> _Dataset records_
-=-=-=-=-

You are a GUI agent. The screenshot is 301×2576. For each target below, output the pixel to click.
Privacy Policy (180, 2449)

-=-=-=-=-

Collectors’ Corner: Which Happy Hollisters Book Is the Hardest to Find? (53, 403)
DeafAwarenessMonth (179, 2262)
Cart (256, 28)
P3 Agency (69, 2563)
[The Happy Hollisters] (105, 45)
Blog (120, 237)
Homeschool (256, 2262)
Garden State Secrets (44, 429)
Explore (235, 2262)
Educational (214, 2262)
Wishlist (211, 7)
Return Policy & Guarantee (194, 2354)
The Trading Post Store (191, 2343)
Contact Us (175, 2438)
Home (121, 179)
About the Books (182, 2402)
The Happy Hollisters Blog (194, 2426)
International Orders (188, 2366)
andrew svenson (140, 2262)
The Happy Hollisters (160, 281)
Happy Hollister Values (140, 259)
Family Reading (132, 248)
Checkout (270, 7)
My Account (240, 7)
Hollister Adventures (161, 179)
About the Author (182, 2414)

-=-=-=-=-

> _Goal of the exercise_
What is asked for is an exact copy of the lines above from the one containing "The Trading Post Store (191, 2343)" through the one containing "Hollister Adventures (161, 179)", and only those.

> _Result_
The Trading Post Store (191, 2343)
Contact Us (175, 2438)
Home (121, 179)
About the Books (182, 2402)
The Happy Hollisters Blog (194, 2426)
International Orders (188, 2366)
andrew svenson (140, 2262)
The Happy Hollisters (160, 281)
Happy Hollister Values (140, 259)
Family Reading (132, 248)
Checkout (270, 7)
My Account (240, 7)
Hollister Adventures (161, 179)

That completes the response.